In standard TLS connections, the client validates the server's certificate. However, in specific applications (like H.323/TLS), the server may also validate the client's certificate. This is known as Client Authentication or Mutual TLS (mTLS).
Security and performance considerations
The security of a certificate depends heavily on the key type and key size used. As computational power increases annually, key sizes must also grow to mitigate the risk of brute-force attacks. However, longer keys require more CPU cycles for encryption and decryption, leading to a noticeable performance impact.
The primary challenge is finding the "sweet spot": a key size that provides sufficient long-term security without causing unnecessary latency or high server load.
| Security level | RSA key size | RSA performance | ECC curve | ECDSA performance | Status |
|---|---|---|---|---|---|
| 80-bit | 1024-bit | Very fast | - | - | Deprecated |
| 112-bit | 2048-bit | Fast | - | - | Minimum |
| 128-bit | 3072-bit | Moderate | secp256r1 | Fast | Current standard |
| 192-bit | 7680-bit | Ultra slow | secp384r1 | Moderate | Long term |
| 256-bit | 15360-bit | Ultra slow | secp521r1 | Moderate | Ultra high security |
Compatibility considerations
Internal rollout strategy: Support for ECDSA was introduced in version 16r1. Previous versions do not support this algorithm and will fail to establish secure connections if an ECDSA certificate is used.
- Requirement: Update all devices to 16r1 or higher prior to moving to ECDSA certificates.
Interoperability with external systems: On devices that interact with external installations — such as Reverse Proxies and Session Border Controllers (SBCs) — it is advisable to continue using RSA certificates until you are certain that external parties have also upgraded to versions supporting ECDSA.
Certificate rollout
This chapter explains how to deploy certificates and trust lists at scale using automatic tools.
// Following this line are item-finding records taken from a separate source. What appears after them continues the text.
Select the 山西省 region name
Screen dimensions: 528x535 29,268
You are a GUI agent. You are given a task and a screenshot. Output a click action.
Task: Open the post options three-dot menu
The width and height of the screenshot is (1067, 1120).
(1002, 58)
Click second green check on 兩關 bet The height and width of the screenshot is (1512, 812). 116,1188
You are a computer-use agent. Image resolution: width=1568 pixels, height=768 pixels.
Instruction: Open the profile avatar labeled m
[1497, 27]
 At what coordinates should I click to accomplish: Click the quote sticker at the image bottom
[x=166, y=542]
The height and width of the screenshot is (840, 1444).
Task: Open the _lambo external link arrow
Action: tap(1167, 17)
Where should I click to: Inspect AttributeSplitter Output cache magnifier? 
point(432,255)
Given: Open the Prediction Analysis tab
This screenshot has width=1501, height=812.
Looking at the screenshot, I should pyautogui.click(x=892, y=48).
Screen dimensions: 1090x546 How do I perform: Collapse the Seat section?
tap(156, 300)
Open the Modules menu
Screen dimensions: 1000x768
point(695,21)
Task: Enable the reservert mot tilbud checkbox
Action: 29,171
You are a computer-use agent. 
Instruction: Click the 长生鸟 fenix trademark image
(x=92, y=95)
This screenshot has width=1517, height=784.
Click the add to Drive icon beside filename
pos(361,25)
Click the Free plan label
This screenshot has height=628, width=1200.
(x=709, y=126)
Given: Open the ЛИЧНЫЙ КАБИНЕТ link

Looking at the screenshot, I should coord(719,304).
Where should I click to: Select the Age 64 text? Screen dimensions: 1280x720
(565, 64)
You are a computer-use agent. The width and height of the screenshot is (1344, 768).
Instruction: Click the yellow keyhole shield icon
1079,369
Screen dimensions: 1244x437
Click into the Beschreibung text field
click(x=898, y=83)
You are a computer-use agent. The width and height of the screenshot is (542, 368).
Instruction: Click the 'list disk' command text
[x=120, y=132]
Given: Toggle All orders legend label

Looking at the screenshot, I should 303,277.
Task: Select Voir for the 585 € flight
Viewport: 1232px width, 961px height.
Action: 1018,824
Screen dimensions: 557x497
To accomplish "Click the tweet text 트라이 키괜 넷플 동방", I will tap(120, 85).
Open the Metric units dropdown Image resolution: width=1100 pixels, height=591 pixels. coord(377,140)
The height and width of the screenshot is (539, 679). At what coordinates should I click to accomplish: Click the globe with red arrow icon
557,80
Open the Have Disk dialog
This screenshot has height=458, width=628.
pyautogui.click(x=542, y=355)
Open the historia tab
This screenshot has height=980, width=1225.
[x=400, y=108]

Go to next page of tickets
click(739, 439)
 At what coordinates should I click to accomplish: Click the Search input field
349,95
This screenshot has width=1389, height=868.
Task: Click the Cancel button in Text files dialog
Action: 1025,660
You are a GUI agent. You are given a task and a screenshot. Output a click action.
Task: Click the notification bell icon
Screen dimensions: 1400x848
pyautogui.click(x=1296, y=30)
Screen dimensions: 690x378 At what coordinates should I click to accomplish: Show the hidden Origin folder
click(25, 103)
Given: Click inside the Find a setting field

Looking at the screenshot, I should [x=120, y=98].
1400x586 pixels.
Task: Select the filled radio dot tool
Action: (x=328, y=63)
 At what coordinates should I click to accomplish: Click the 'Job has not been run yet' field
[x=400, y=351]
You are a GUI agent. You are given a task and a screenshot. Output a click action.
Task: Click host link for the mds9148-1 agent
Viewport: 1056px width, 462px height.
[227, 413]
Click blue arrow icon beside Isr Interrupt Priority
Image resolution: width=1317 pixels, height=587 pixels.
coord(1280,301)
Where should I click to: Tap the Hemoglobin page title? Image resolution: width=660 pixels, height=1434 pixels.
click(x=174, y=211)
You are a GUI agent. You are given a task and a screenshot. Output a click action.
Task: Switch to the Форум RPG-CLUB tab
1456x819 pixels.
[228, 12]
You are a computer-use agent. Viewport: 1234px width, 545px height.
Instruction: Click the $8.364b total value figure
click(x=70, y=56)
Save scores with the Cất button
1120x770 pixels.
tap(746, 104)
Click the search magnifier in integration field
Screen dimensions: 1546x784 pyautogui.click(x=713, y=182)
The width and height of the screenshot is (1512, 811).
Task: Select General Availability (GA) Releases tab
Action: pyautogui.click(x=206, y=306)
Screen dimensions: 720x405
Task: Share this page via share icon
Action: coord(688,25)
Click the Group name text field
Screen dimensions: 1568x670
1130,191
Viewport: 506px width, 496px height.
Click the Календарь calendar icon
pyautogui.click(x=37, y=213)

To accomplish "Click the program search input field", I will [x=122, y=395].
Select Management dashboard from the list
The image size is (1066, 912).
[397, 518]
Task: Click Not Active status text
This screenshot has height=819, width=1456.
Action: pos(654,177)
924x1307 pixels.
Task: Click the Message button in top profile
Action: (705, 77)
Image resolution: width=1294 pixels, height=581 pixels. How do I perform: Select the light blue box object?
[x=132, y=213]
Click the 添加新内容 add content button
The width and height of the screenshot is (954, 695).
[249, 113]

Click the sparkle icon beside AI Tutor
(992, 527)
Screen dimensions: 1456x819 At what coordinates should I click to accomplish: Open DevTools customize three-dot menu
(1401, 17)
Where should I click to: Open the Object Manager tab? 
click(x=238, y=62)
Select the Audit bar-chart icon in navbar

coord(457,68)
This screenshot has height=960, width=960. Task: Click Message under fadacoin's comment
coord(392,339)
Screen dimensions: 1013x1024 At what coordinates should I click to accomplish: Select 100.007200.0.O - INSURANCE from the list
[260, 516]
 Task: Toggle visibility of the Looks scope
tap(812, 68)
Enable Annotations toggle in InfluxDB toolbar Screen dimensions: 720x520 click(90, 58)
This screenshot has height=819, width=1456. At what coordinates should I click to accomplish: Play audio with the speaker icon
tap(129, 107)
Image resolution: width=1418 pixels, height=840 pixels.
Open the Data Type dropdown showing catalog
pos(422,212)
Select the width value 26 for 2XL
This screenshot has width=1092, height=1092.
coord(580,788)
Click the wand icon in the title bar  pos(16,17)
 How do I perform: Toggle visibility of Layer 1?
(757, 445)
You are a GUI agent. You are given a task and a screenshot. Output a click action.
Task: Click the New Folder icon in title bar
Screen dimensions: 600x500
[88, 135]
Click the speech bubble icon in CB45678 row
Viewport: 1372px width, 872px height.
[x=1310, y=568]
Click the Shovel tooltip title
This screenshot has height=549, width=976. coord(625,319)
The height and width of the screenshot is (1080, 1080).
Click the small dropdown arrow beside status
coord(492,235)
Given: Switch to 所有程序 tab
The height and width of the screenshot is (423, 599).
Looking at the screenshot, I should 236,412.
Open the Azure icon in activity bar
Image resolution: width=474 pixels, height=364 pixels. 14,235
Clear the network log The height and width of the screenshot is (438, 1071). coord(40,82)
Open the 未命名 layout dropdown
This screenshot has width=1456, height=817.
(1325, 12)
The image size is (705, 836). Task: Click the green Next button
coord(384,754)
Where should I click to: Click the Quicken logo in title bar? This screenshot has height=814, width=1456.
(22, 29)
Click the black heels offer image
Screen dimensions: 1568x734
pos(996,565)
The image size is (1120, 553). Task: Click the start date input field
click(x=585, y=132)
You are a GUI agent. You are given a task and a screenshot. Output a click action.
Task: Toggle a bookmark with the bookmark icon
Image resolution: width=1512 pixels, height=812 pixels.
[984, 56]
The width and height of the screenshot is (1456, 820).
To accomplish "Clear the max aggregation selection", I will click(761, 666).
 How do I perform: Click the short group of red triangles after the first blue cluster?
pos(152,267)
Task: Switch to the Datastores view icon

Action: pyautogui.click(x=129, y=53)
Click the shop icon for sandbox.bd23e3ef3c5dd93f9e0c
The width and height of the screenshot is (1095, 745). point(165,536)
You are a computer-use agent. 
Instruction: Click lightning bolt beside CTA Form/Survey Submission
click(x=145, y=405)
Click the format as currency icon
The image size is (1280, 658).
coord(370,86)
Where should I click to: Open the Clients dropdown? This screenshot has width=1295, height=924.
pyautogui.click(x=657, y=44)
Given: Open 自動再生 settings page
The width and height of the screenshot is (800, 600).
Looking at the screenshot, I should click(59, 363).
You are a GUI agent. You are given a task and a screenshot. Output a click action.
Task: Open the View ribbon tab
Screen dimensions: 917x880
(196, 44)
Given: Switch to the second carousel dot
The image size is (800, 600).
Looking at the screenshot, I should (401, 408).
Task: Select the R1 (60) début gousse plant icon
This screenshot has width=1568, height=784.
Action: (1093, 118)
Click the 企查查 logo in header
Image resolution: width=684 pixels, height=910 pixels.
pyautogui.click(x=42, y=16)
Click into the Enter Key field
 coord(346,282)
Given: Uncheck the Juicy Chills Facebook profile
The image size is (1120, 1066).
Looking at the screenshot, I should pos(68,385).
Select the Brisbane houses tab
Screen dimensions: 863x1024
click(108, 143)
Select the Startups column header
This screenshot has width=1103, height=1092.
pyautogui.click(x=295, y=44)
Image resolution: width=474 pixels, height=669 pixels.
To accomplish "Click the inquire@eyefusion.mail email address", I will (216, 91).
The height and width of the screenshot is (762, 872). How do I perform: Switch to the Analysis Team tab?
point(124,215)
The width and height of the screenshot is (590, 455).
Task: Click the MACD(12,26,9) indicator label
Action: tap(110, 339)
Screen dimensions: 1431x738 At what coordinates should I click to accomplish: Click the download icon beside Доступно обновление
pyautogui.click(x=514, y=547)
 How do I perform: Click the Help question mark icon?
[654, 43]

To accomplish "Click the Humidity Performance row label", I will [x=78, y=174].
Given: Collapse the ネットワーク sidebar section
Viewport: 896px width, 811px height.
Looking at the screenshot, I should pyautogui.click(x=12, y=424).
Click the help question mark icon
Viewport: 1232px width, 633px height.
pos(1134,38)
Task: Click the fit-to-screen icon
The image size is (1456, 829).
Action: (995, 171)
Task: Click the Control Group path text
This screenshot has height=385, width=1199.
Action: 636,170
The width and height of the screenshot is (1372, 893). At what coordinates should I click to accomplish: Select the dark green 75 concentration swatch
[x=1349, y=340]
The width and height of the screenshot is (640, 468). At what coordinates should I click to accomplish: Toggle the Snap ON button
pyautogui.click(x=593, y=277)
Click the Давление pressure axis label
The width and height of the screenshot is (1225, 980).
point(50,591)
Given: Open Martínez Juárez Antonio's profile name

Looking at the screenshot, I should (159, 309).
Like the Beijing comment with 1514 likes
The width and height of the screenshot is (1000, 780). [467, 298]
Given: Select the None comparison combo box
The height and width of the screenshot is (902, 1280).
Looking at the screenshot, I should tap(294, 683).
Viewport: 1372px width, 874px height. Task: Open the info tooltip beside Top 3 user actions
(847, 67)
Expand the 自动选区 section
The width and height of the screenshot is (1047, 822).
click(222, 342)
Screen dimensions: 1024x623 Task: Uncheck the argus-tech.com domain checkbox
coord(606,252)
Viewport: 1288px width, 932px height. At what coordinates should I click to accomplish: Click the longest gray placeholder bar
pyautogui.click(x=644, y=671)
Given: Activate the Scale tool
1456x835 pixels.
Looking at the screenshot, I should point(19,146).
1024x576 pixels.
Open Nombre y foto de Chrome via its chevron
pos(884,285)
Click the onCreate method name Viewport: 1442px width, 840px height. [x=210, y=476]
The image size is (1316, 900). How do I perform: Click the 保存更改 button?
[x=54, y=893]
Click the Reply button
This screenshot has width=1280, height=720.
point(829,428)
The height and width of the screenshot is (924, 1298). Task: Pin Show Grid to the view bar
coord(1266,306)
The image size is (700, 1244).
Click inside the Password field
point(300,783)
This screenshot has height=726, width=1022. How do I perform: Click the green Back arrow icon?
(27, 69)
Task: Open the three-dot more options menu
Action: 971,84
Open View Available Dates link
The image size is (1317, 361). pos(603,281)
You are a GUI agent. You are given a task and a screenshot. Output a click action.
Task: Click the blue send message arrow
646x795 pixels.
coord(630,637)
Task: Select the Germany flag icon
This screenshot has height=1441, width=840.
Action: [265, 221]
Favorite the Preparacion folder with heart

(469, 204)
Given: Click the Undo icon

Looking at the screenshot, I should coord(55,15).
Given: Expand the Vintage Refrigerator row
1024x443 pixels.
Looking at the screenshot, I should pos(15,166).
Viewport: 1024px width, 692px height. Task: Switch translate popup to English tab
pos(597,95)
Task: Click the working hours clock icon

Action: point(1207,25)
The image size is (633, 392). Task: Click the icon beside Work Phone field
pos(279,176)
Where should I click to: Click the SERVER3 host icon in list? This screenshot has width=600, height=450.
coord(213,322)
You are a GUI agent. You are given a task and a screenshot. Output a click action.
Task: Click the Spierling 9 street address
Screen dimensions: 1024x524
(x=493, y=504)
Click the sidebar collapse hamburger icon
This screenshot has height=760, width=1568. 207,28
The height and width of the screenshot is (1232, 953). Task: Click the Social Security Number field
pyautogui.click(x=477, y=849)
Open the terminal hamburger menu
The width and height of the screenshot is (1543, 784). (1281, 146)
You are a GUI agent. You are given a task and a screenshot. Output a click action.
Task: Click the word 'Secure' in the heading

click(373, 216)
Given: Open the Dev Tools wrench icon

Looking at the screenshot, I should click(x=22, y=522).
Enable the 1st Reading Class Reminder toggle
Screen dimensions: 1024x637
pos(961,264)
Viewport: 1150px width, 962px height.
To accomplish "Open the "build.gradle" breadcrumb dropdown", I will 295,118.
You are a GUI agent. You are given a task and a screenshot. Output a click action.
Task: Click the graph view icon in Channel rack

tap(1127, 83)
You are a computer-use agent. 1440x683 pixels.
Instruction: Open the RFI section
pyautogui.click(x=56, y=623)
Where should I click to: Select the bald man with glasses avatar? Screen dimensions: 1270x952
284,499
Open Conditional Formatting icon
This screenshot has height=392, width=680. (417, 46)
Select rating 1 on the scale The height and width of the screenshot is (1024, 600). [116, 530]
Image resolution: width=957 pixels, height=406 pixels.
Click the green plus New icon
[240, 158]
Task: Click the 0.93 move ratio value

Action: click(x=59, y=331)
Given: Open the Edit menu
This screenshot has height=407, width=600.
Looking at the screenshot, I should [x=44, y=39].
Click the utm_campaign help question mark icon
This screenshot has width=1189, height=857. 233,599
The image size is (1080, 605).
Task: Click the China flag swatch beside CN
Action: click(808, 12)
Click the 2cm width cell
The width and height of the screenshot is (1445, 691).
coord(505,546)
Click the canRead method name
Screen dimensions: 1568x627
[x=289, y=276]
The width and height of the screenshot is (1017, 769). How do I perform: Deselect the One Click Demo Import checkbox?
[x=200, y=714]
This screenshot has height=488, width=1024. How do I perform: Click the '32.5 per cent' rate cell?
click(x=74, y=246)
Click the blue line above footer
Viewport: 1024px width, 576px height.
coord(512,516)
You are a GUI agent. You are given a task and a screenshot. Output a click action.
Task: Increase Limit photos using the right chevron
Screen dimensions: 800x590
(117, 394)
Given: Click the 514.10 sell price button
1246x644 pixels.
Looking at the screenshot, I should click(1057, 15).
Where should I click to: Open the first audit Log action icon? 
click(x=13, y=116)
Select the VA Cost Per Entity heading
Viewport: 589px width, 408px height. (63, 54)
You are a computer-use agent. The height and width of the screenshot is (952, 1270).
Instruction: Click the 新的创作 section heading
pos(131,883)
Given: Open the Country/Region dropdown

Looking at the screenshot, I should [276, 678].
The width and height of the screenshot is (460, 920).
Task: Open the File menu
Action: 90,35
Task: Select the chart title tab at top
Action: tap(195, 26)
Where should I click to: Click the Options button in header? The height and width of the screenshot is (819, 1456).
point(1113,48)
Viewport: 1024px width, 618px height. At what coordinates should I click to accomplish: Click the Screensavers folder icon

This ensures consistency and prevents outages due to expired certificates.
Trust lists
The list of trusted certificates can synchronized on all devices using a "Certificates" configuration in the Devices App.
- See Reference16r1:Concept_App_Service_Devices#Certificates_configuration for details.
- Note: This is automatically configured when setting up new devices using Install. Individual changes can be done in the devices app.
Device certificates
Manual configuration
Certificates and trust lists can also be manually configured on individual devices. This is intended for small-scale testing or troubleshooting. We strongly recommend using automatic deployment for production environments to avoid manual tracking of expiration dates.
Manual configuration in the firmware is performed via the General / Certificates page of the Advanced UI.